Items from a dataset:
··········

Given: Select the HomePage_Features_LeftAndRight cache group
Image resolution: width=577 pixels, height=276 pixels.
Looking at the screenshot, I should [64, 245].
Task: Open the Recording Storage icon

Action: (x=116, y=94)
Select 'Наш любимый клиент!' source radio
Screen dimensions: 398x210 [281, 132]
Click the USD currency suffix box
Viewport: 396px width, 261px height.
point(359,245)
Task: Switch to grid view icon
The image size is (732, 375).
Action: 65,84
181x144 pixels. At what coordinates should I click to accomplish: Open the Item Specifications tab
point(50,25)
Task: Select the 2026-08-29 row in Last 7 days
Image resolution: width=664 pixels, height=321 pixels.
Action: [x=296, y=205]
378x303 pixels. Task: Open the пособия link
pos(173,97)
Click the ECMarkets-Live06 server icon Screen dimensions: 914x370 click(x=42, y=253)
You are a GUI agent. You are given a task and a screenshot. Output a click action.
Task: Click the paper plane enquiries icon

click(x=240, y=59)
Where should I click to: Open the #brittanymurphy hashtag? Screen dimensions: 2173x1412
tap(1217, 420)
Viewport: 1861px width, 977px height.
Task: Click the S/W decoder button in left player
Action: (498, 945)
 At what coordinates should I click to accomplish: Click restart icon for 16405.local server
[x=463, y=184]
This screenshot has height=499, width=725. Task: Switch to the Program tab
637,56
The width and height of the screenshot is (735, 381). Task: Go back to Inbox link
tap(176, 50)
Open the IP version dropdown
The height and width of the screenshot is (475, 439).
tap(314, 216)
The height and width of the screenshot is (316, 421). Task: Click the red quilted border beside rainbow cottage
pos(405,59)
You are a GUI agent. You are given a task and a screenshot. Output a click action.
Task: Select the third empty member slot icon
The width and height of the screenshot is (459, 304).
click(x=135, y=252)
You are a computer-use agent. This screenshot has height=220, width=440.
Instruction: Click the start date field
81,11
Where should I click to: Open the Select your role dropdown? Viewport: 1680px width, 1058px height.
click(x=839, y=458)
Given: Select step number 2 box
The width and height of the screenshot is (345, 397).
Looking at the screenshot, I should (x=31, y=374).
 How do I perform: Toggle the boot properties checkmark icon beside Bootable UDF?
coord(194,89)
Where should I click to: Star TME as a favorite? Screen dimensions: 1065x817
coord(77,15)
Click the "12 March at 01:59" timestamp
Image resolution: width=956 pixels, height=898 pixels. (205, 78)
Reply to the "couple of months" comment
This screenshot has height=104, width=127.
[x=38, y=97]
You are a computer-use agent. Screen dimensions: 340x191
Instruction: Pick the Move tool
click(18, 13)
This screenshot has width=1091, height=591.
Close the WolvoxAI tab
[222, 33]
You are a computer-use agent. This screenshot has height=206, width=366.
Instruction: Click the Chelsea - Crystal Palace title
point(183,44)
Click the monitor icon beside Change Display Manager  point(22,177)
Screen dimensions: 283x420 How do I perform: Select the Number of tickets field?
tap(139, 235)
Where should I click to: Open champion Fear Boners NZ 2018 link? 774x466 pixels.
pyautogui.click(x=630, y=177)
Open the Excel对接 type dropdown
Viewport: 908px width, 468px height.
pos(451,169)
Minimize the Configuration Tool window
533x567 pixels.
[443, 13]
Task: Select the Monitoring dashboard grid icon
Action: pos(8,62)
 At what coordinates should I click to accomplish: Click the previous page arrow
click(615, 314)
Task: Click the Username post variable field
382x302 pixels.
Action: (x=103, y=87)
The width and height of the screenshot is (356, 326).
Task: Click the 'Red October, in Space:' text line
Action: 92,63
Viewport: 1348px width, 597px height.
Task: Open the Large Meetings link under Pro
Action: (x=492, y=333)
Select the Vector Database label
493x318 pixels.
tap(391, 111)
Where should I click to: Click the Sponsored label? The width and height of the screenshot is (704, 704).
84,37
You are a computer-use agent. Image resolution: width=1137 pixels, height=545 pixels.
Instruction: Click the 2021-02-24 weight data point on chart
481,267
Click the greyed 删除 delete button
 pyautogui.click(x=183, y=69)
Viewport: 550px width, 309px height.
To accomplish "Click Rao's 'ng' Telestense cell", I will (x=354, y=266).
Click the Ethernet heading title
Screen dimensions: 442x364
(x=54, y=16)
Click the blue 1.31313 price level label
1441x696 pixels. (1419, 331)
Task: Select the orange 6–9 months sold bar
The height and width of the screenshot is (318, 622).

··········

WHAT IS BEING ASKED:
Only the lines from the first line of the records through the line with "has height=220, width=440." should be reproduced, exactly and with nothing added.

ANSWER TO THE PROBLEM:
Given: Select the HomePage_Features_LeftAndRight cache group
Image resolution: width=577 pixels, height=276 pixels.
Looking at the screenshot, I should [64, 245].
Task: Open the Recording Storage icon

Action: (x=116, y=94)
Select 'Наш любимый клиент!' source radio
Screen dimensions: 398x210 [281, 132]
Click the USD currency suffix box
Viewport: 396px width, 261px height.
point(359,245)
Task: Switch to grid view icon
The image size is (732, 375).
Action: 65,84
181x144 pixels. At what coordinates should I click to accomplish: Open the Item Specifications tab
point(50,25)
Task: Select the 2026-08-29 row in Last 7 days
Image resolution: width=664 pixels, height=321 pixels.
Action: [x=296, y=205]
378x303 pixels. Task: Open the пособия link
pos(173,97)
Click the ECMarkets-Live06 server icon Screen dimensions: 914x370 click(x=42, y=253)
You are a GUI agent. You are given a task and a screenshot. Output a click action.
Task: Click the paper plane enquiries icon

click(x=240, y=59)
Where should I click to: Open the #brittanymurphy hashtag? Screen dimensions: 2173x1412
tap(1217, 420)
Viewport: 1861px width, 977px height.
Task: Click the S/W decoder button in left player
Action: (498, 945)
 At what coordinates should I click to accomplish: Click restart icon for 16405.local server
[x=463, y=184]
This screenshot has height=499, width=725. Task: Switch to the Program tab
637,56
The width and height of the screenshot is (735, 381). Task: Go back to Inbox link
tap(176, 50)
Open the IP version dropdown
The height and width of the screenshot is (475, 439).
tap(314, 216)
The height and width of the screenshot is (316, 421). Task: Click the red quilted border beside rainbow cottage
pos(405,59)
You are a GUI agent. You are given a task and a screenshot. Output a click action.
Task: Select the third empty member slot icon
The width and height of the screenshot is (459, 304).
click(x=135, y=252)
You are a computer-use agent. This screenshot has height=220, width=440.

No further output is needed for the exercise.